▶ SOURCE INFORMATION:
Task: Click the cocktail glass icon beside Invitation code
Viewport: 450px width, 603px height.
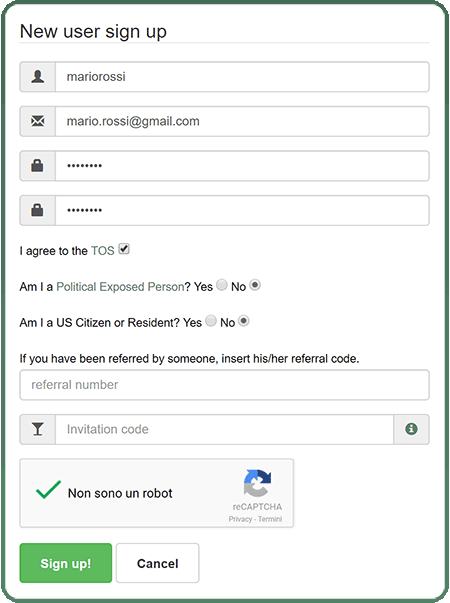Action: click(38, 429)
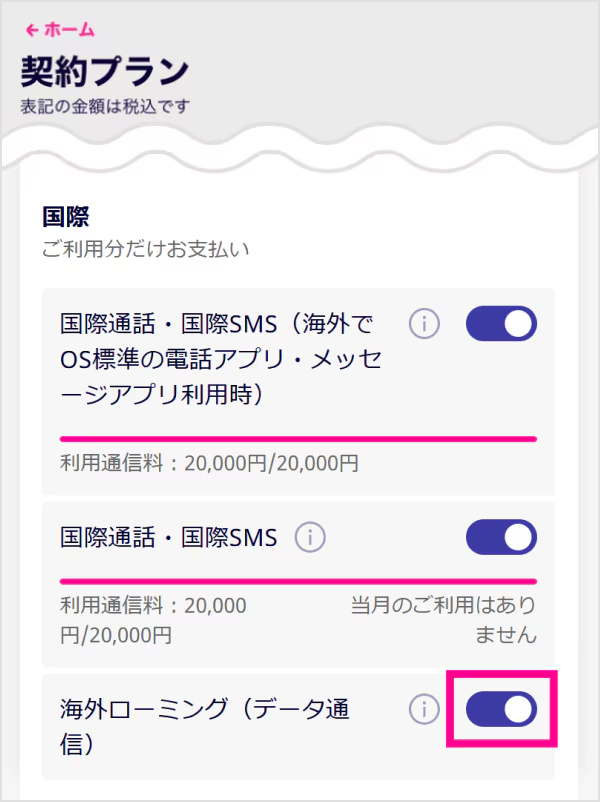Click 利用通信料:20,000円/20,000円 text in first card
This screenshot has width=600, height=802.
209,464
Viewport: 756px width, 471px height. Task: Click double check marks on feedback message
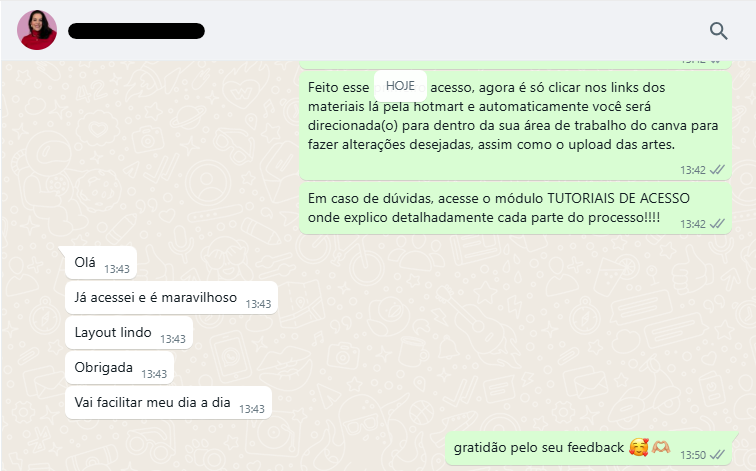[x=717, y=455]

▶ WHAT IS BEING ASKED: Repeat the records word for word and drop any pictures.

▶ THE ANSWER:
Task: Click the cocktail glass icon beside Invitation code
Viewport: 450px width, 603px height.
Action: click(38, 429)
Click 利用通信料:20,000円/20,000円 text in first card
This screenshot has width=600, height=802.
209,464
Viewport: 756px width, 471px height. Task: Click double check marks on feedback message
[x=717, y=455]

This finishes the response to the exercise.